Changement de paradigme également en transformant la traditionnelle obligation de moyens de la médecine hippocratique en une obligation de résultat, dangereuse quand on connaît la complexité de nombre de situations de fin de vie : « les traitement n’ayant d’autre effet que le maintien artificiel de la vie (…) sont suspendus » Or les décisions médicales ne peuvent résulter d’injonctions données aux médecins. Elles sont adaptées à chaque cas, et font appel à des facteurs multiples (situation clinique, environnement, singularité du patient) et à une réflexion éthique complexe, impliquant le patient, son entourage, les équipes de soins. Imposer une logique numérique du tout ou rien, c’est ignorer totalement la façon dont se prennent les décisions médicales, l’incertitude inhérente à la pratique médicale, le lent travail d’herméneutique des professionnels de santé. C’est faire fi également de la notion de proportionnalité des soins qui est au cœur de toute pratique médicale. C’est, hélas, prendre le risque de déresponsabiliser les médecins et de limiter leur créativité éthique.

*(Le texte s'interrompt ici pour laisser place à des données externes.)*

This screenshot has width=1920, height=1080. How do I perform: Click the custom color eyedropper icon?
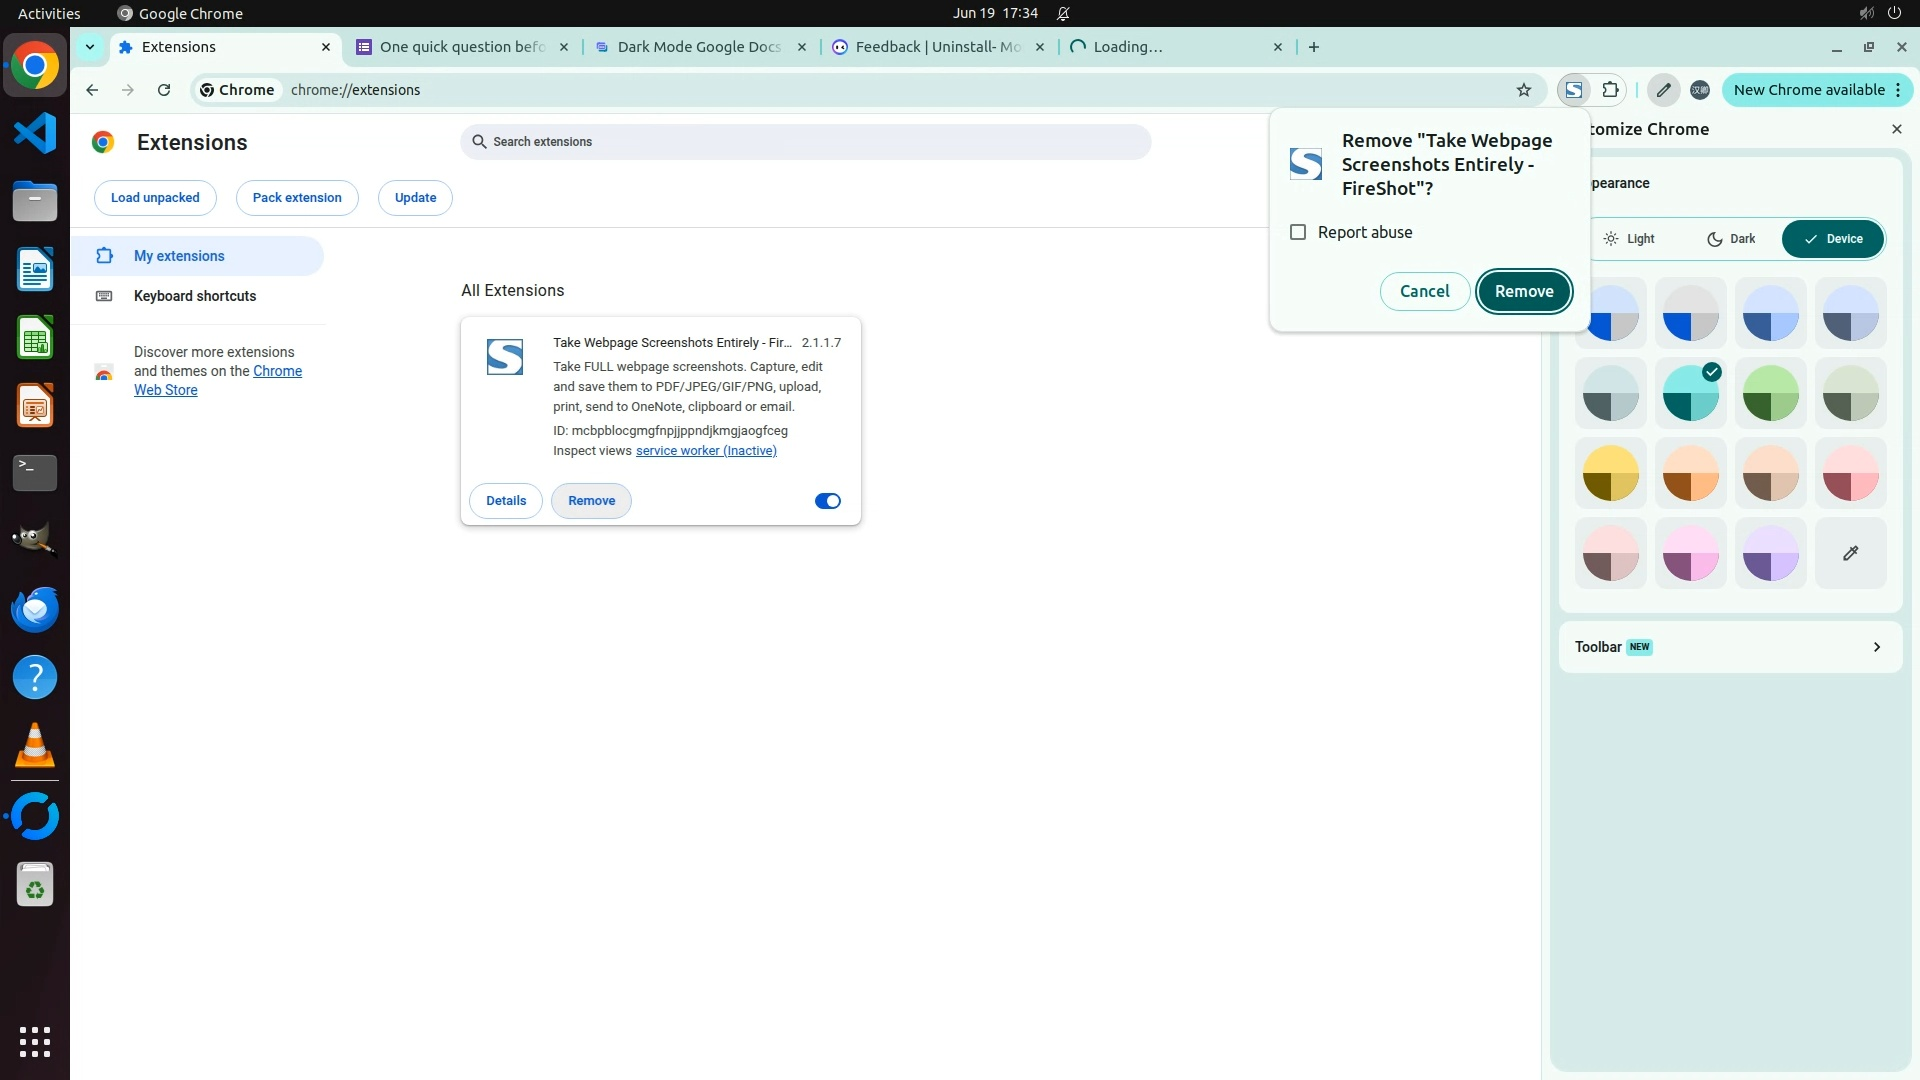(1850, 553)
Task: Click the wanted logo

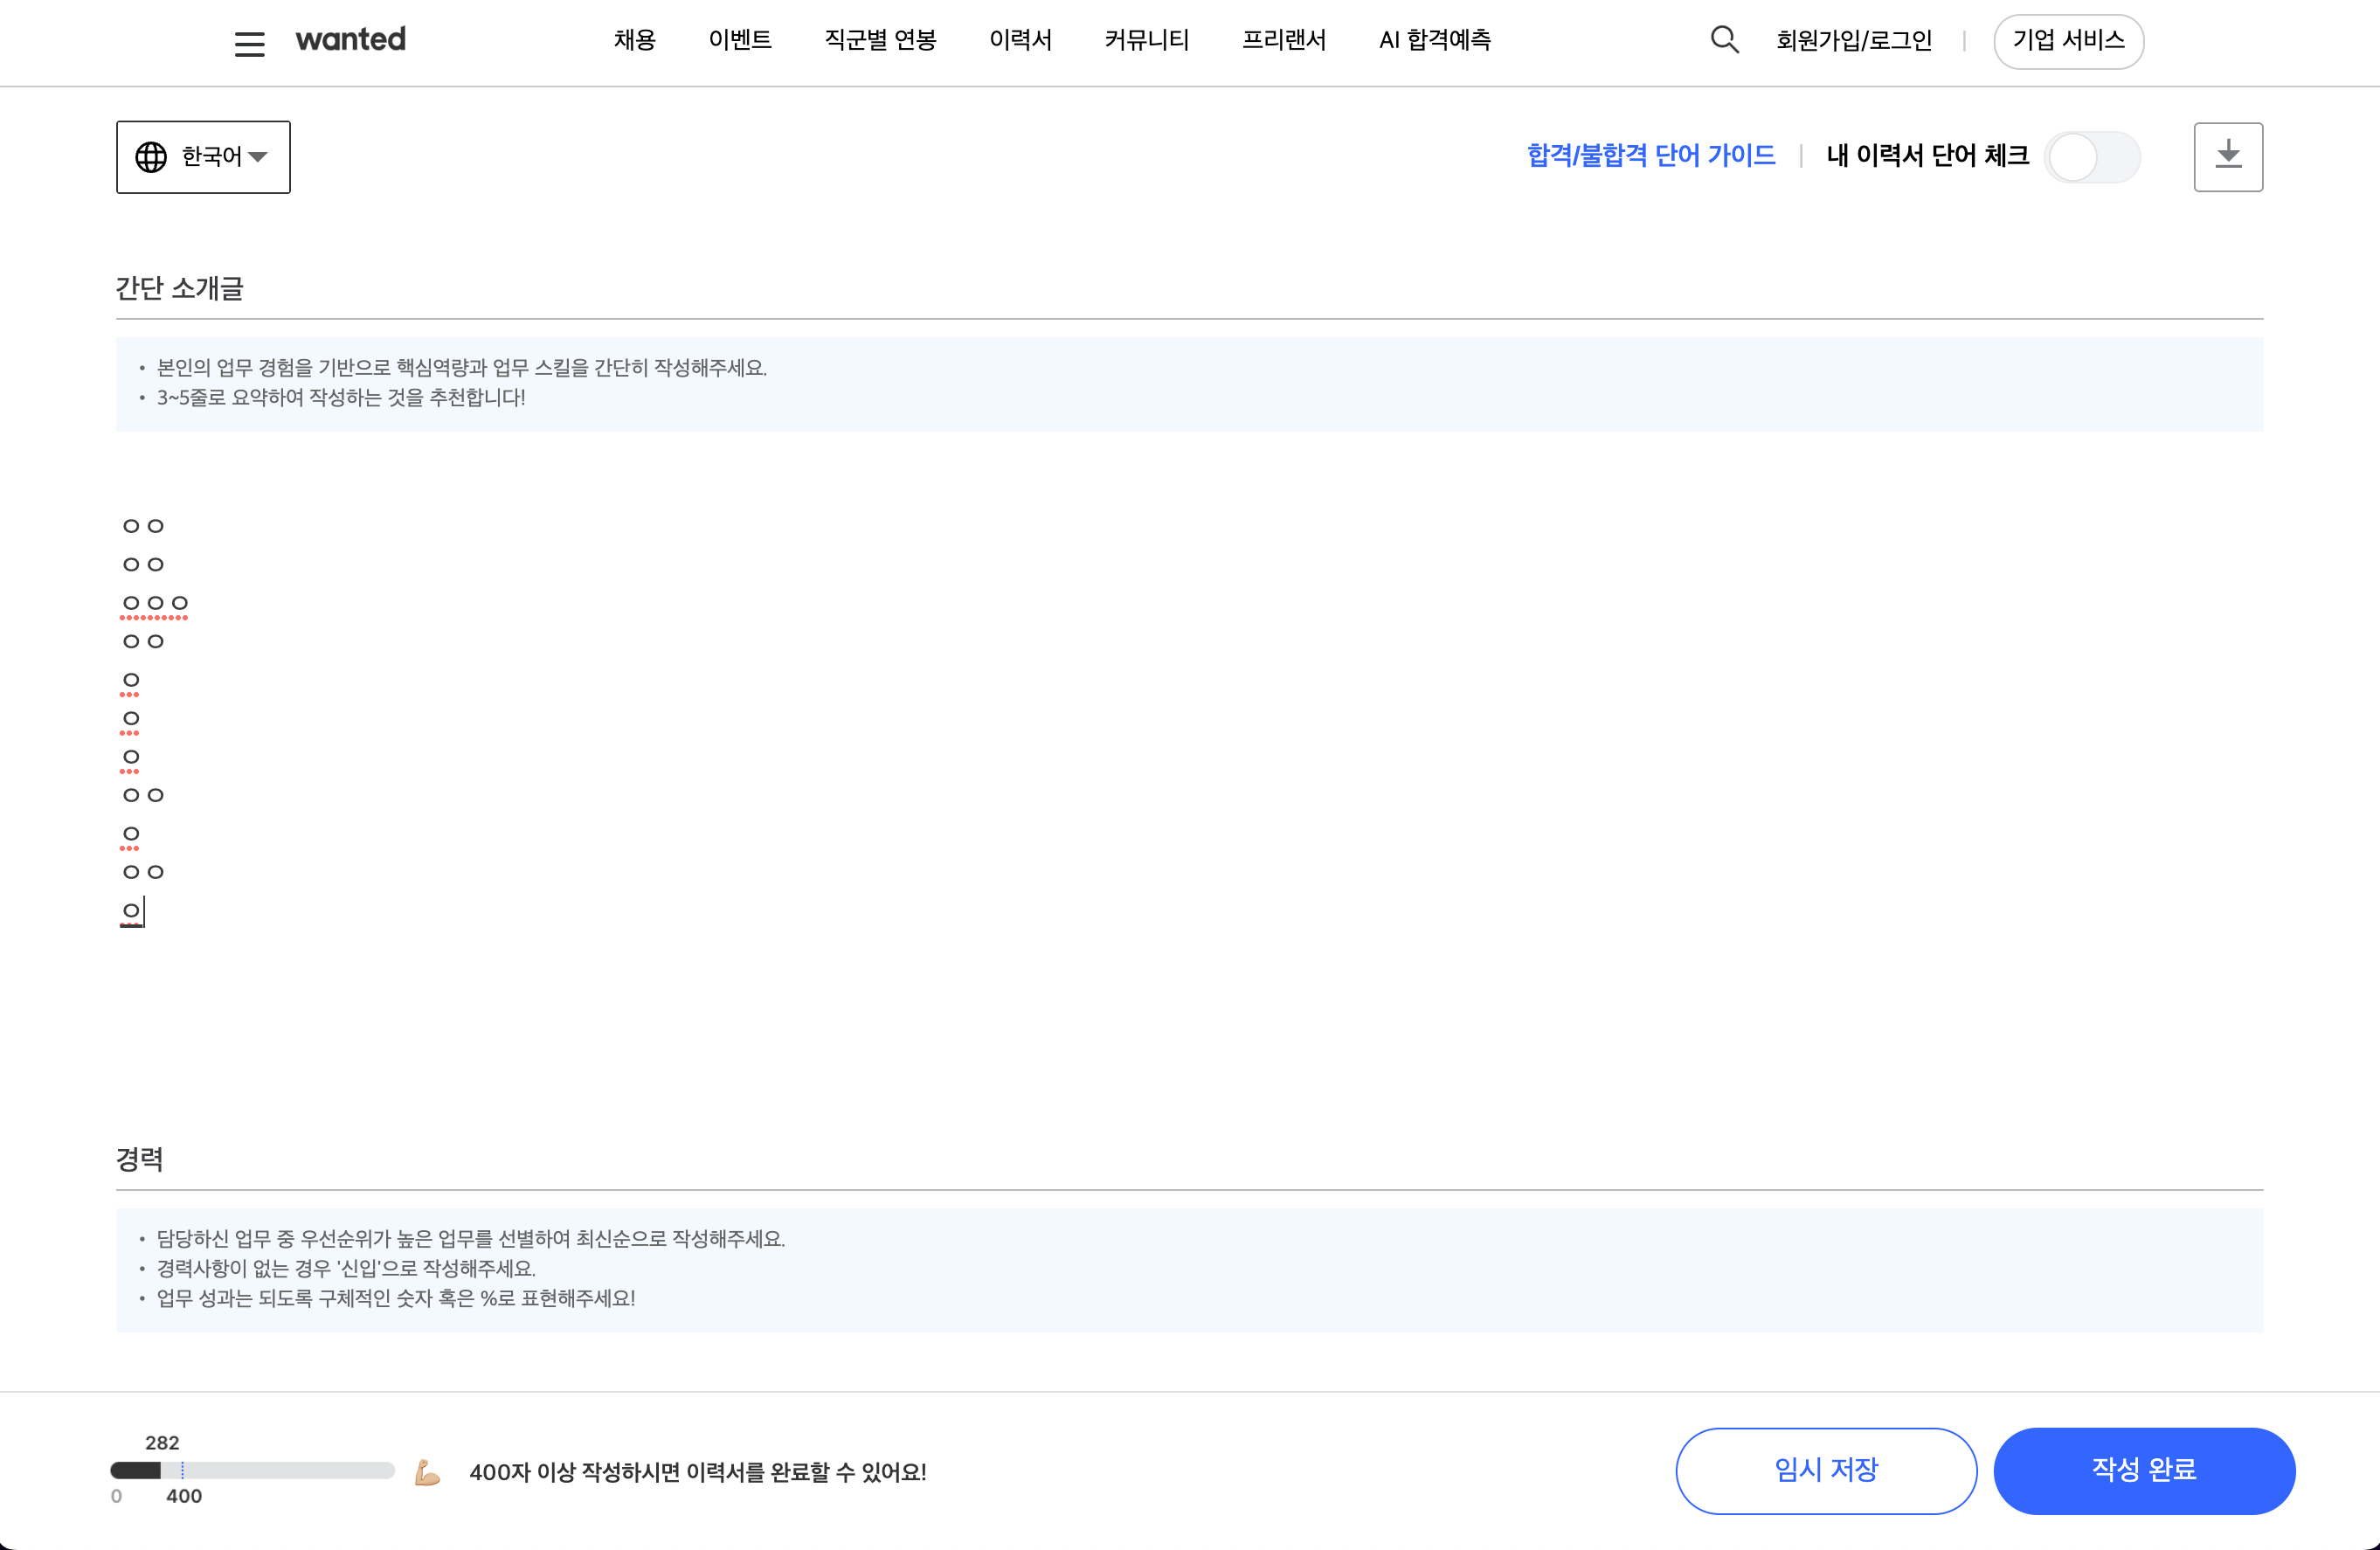Action: click(x=351, y=40)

Le droit de chacun à bénéficier de soins dignes

Venons-en enfin aux questions économiques. Certes, les médecins ont des progrès à faire pour faire reculer l’obstination déraisonnable. Mais n’y a-t-il pas une hypocrisie des pouvoirs publics à favoriser par la T2A les actes techniques voire l’acharnement par rapport à l‘accompagnement ? Ce qui soulage l’angoisse existentielle de l’homme devant la mort, c’est la présence, l’écoute, l’accompagnement, le respect, la sollicitude. Cela demande du temps, des moyens, de la formation. Ce n’est pas l’affaire du seul corps médical, mais de la société toute entière. Pour la Cour des Comptes le « développement des soins palliatifs demeure dans notre pays très en deçà des besoins et des attentes », la France arrivant en 23° position sur 40. Faire dormir en fin de vie coûte moins cher qu’un long accompagnement : nul besoin de psychologue, les patients ne parlent pas, moins de soins de nursing, la toilette est plus rapide chez un patient sédaté, et si on pose une sonde urinaire les mobilisations sont encore réduites. Une agonie est-elle ressentie comme trop longue ? La loi permettra implicitement d’augmenter les doses. La priorité pour bien mourir n’est pas une nouvelle loi, mais d’abord l’accès au droit de chacun à bénéficier de soins dignes, requérant une vraie volonté politique, un engagement réel des pouvoirs publics et la solidarité de tous. Et surtout cette proposition de loi, tant par sa rédaction confuse que par l’anthropologie qu’elle révèle, nous oblige à réfléchir de façon urgente en société au sens du soin et du métier de soignant.